Colorado’s 196-page application cites the law no fewer than 30 times, summarizing it “in brief” and describing in various places how it fits in with the R2T plan. The 565-page appendix briefs the law in descriptions of recent education reforms and a summary of Colorado laws related to educator quality and effectiveness. Other laws are summarized, such as the Education Accountability Act of 2009, but some are not, including the 16-page Charter Schools Act. Could the full text of 191 have made a difference in the final outcome? Or is this more Monday – er, Friday – morning quarterbacking?

Elsewhere, in less speculative news, Westminster 50 Superintendent Roberta Selleck has notified parents of slight changes to the district’s standards-based reform, which was drawn national attention since it launched last fall. The district, faced with rapid increases in poverty and steep declines in test scores, scrapped grade levels and letter grades in favor of grouping kids by ability. When students return Monday, they’ll find 14 academic levels instead of ten.

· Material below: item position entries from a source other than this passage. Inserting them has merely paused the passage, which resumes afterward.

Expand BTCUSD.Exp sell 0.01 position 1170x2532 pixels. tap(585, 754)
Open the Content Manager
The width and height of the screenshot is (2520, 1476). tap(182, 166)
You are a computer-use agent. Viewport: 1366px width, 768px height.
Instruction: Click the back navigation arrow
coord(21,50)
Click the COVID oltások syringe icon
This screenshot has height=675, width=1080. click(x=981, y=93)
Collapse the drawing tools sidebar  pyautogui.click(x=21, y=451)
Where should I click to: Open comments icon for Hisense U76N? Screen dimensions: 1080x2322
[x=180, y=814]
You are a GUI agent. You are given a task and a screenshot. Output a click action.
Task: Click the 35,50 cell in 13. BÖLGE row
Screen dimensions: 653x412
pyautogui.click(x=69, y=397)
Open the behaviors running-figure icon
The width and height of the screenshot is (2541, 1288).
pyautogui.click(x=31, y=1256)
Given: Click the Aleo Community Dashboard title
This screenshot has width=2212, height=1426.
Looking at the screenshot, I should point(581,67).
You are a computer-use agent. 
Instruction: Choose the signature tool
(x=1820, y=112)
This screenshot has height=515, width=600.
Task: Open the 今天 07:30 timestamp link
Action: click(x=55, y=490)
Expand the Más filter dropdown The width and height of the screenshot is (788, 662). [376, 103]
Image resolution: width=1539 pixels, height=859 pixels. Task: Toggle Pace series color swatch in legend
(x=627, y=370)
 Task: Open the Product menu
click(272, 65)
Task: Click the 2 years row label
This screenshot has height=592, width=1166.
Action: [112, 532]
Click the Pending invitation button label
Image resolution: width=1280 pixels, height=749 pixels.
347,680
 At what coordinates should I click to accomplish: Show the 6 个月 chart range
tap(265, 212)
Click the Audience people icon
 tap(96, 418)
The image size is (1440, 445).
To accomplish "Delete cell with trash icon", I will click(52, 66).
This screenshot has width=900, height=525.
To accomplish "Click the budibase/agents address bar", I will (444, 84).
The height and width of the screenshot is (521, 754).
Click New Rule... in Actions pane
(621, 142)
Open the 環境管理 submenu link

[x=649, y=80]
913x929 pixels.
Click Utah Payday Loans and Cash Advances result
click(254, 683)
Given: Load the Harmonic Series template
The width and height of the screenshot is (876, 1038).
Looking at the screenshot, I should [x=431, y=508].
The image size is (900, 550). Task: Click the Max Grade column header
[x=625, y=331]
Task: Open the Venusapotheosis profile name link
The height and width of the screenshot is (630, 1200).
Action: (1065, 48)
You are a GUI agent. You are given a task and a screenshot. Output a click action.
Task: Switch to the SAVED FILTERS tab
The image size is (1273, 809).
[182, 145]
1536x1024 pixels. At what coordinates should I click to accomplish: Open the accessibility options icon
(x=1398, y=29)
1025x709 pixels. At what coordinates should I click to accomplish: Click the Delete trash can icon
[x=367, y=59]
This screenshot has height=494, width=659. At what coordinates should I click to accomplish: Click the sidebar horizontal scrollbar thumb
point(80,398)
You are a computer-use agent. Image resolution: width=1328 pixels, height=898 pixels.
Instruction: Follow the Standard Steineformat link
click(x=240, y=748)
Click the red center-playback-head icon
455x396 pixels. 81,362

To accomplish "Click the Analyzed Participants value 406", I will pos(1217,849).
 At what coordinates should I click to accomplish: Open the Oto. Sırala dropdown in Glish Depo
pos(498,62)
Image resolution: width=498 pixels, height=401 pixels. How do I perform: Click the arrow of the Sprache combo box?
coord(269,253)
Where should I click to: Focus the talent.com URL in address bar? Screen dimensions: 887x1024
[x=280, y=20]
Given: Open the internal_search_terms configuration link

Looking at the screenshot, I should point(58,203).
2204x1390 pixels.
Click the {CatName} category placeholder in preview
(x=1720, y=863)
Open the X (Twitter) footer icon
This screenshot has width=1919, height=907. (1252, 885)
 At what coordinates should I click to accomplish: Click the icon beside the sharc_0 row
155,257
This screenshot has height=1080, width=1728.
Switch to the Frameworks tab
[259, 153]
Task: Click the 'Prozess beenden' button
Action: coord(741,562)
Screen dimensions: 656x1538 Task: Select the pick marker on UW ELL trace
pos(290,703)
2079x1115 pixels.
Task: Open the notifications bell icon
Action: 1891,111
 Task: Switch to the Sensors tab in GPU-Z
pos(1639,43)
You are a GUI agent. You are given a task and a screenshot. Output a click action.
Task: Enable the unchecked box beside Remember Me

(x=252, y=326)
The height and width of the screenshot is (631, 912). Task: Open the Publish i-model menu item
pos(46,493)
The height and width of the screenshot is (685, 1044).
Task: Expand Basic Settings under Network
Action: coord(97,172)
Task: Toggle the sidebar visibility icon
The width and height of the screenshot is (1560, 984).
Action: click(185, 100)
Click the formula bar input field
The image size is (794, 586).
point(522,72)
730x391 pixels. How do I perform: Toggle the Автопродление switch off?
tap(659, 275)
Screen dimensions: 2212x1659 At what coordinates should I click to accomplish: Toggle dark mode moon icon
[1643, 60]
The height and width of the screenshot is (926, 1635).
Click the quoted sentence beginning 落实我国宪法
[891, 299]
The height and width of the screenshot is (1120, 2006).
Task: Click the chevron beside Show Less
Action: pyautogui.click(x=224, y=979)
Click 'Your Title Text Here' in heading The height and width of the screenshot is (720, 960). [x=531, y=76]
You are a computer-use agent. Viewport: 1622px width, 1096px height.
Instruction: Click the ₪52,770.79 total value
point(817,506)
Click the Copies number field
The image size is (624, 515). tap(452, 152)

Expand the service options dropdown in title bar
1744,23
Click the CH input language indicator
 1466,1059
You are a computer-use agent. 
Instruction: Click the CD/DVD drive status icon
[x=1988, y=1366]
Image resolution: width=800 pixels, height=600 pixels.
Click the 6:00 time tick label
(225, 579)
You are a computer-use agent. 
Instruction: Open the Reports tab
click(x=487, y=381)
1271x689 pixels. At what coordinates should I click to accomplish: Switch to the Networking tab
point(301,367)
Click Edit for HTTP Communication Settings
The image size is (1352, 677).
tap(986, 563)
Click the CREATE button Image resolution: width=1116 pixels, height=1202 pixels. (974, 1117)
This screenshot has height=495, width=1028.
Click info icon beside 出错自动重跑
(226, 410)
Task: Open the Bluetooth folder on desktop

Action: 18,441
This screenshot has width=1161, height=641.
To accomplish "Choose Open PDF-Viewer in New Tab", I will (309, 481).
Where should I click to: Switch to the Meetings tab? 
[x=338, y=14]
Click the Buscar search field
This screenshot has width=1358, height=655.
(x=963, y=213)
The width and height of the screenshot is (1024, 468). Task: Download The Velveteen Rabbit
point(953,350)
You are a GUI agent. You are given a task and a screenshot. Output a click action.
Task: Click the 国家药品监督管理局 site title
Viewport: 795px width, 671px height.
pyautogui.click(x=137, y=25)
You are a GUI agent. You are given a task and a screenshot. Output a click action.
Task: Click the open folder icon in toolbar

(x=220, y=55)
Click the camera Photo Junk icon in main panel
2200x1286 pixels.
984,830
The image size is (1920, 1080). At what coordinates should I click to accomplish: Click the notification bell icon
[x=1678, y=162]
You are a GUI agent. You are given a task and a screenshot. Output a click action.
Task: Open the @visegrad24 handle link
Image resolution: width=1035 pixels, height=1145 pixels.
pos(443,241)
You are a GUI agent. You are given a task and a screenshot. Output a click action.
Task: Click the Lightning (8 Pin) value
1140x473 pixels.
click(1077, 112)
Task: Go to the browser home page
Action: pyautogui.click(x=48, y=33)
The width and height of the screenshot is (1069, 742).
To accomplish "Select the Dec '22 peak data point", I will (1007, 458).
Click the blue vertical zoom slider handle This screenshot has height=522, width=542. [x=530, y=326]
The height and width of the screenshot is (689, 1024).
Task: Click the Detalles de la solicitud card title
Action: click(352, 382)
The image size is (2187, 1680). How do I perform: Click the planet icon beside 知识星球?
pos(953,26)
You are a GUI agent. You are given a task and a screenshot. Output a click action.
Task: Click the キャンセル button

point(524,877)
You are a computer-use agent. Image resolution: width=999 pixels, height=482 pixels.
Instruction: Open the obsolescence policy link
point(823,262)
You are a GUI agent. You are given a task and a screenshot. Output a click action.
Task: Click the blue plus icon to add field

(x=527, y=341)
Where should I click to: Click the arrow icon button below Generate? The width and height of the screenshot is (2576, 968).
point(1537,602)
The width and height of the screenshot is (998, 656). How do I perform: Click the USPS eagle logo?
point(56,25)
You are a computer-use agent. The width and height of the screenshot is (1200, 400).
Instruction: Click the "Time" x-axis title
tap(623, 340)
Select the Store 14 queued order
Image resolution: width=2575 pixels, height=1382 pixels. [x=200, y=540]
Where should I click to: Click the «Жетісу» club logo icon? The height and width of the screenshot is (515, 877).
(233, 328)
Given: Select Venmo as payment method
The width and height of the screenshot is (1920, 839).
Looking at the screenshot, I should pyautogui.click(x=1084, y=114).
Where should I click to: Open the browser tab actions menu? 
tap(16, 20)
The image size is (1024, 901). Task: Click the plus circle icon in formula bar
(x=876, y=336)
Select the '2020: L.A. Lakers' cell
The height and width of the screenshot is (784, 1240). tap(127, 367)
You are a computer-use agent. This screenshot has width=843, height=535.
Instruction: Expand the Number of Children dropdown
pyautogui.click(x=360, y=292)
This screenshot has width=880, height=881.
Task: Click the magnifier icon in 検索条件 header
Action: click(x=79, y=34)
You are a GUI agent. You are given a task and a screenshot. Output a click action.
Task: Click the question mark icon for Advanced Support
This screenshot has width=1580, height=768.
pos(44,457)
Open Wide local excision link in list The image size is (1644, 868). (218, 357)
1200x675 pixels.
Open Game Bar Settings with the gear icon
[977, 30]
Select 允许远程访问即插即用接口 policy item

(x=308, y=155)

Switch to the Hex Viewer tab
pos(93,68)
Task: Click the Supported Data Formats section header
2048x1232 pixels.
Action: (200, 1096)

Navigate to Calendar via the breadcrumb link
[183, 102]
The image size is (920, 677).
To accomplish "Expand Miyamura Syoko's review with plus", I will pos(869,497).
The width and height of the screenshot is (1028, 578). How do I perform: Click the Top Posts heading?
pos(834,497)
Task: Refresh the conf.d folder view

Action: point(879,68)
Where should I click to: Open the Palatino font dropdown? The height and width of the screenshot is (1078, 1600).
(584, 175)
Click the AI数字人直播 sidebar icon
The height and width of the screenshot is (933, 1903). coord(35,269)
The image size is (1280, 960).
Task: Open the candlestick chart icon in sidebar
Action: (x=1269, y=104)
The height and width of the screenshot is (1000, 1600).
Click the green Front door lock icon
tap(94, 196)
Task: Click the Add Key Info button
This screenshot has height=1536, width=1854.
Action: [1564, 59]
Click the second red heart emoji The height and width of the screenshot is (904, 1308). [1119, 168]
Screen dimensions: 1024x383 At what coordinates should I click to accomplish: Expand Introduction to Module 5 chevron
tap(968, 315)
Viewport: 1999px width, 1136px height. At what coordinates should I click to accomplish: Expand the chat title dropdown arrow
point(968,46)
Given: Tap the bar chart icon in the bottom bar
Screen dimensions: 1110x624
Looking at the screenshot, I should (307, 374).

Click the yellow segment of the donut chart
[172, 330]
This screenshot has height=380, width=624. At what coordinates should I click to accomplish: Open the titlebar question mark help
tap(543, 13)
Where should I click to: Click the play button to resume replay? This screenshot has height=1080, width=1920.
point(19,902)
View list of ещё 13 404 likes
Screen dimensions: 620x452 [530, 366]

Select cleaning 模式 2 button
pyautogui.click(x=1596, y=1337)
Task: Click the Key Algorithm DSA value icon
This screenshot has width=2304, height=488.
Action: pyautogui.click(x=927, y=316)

“The reason for this change is simple,” Selleck wrote in a letter to parents. “The size and scope of Levels 1 and 2 were so large that many of our younger students became frustrated when they didn’t complete a Level despite making one year’s worth of academic growth …The new system of 14 Levels, which fully aligns with the Colorado Academic Standards, allows students to progress faster and to feel the well-deserved sense of academic accomplishment more often.”

The standards-based education model has been tried in parts of Alaska and in some individual schools – but never in an urban district of 9,371 students. State test results released earlier this month showed continued dips in reading, writing and math, which Selleck said were expected.

Meanwhile, the superintendent of another Adams County district, Adams 12 Five Star, has launched a blog that is more than the usual PR spin. Chris Gdowski wrote his first entry Aug. 18, the night before school began, about his own four kids and Tuesday, he wrote about getting the phone call informing him that a first-grader in the district had been killed while riding his bike. In the midst of all the politics, bureaucracy and test scores that seem to be education today, it’s nice to hear a human voice.